The emergence of multidrug resistant Candida isolates, for example, isolates resistant to both azoles and echinocandins that occurred in C. glabrata, has also been a concern.4,5 Fortunately, both our pan-echinocandin-resistant Candida isolates were not resistant to any of the azoles tested. Although the C. tropicalis infected patient finally passed away because of poor health, the C. glabrata infected patient exhibited good clinical response to fluconazole treatment. Importantly, since the writing of this report, an additional isolate of C. glabrata resistant to all azoles and all echinocandins has been identified.10 This emergence of multi class drug resistance signals the need for increased vigilance by clinicians and scientists alike.

Conclusion

In conclusion, we describe the clinical presentation of the first patients with IC caused by pan-echinocandin-resistant C. tropicalis and C. glabrata isolates.
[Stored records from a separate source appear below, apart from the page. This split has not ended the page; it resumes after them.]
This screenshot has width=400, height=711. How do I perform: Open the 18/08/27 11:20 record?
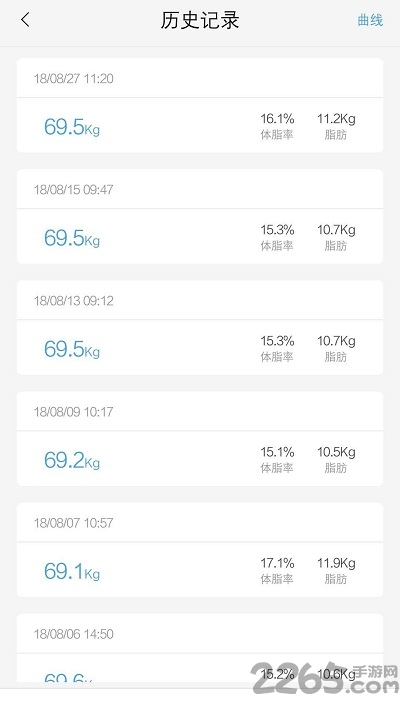[200, 105]
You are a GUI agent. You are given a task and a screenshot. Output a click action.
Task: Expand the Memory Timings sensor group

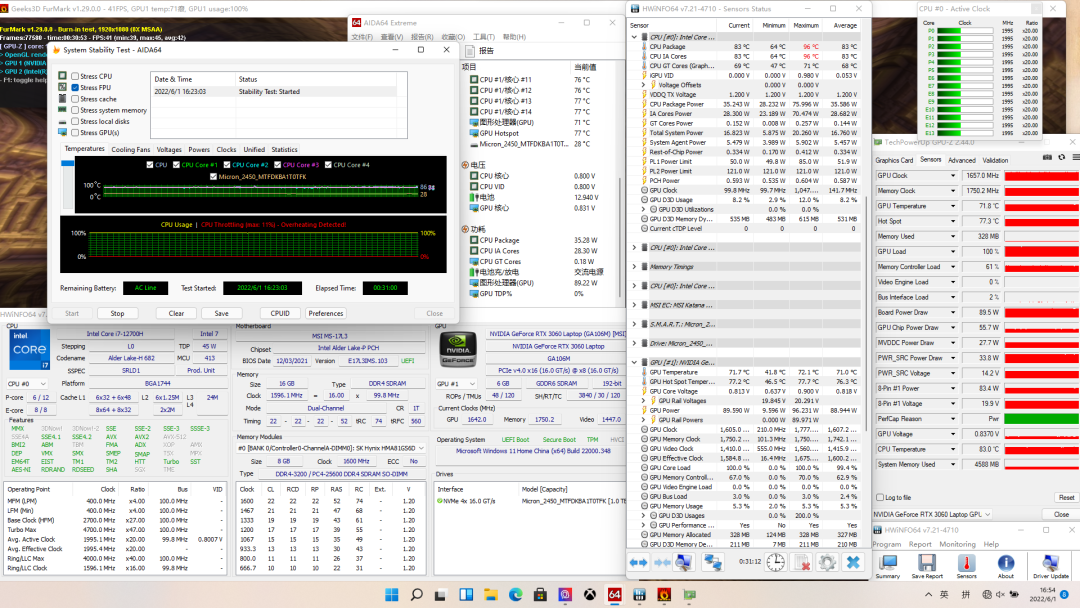pos(635,267)
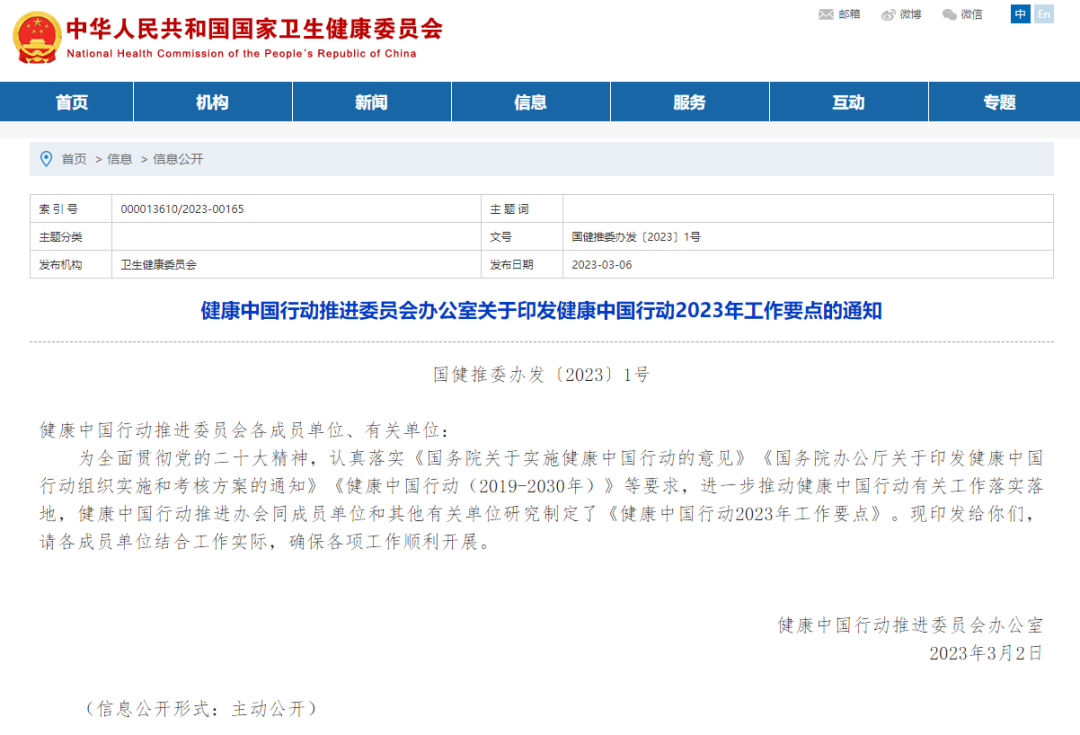This screenshot has height=735, width=1080.
Task: Select 新闻 in the navigation bar
Action: coord(371,102)
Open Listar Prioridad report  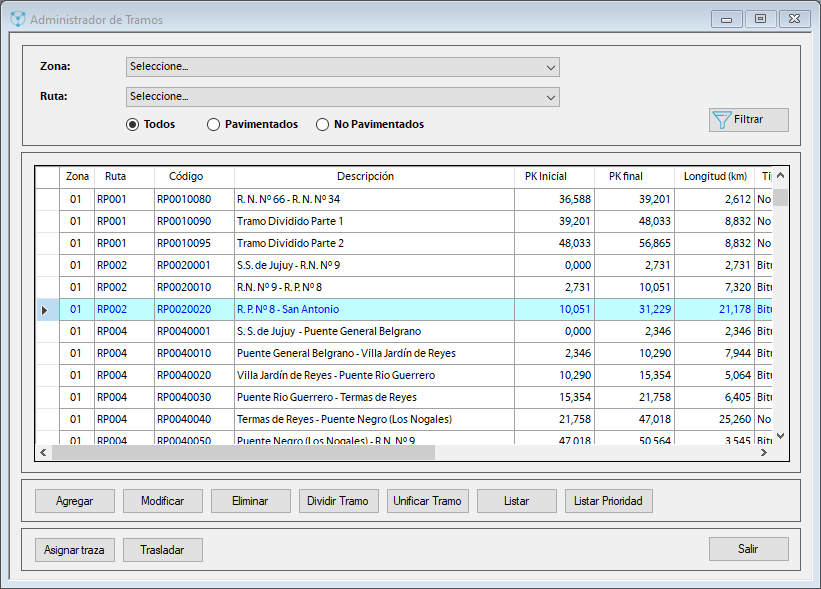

Taking the rapid increase of azole resistance in these two species into account,3,10 the emergence of echinocandin resistance will pose challenges for management of patients with IC in the People’s Republic of China.

Table S1

CBPs and ECVs used in the present study

Antifungal agents	Candida tropicalis					Candida glabrata
	CBPs (mg/L)				ECVs(mg/L)	CBPs (mg/L)				ECVs(mg/L)
	S	SDD	I	R		S	SDD	I	R
Fluconazole	≤2	4	–	≥8	–	–	≤32	–	≥64	–
Voriconazole	0.125	0.125–0.5	–	≥1	–	–	–	–	–	2
Itraconazole	–	–	–	–	1	–	–	–	–	4
Posaconazole	–	–	–	–	2	–	–	–	–	4
Caspofungin	≤0.25	–	0.5	≥1	–	≤0.12	–	0.25	≥0.5	–
Micafungin	≤0.25	–	0.5	≥1	–	≤0.06	–	0.12	≥0.25	–
Anidulafungin	≤0.25	–	0.5	≥1	–	≤0.12	–	0.25	≥0.5	–
5-Flucytosine	–	–	–	–	0.5	–	–	–	–	0.25
Amphotericin B	–	–	–	–	2	–	–	–	–	2

Abbreviations: CBP, clinical breakpoint; ECV, epidemiological cut-off value; S, susceptible; SDD, susceptible dose-dependent; I, intermediate; R, resistant.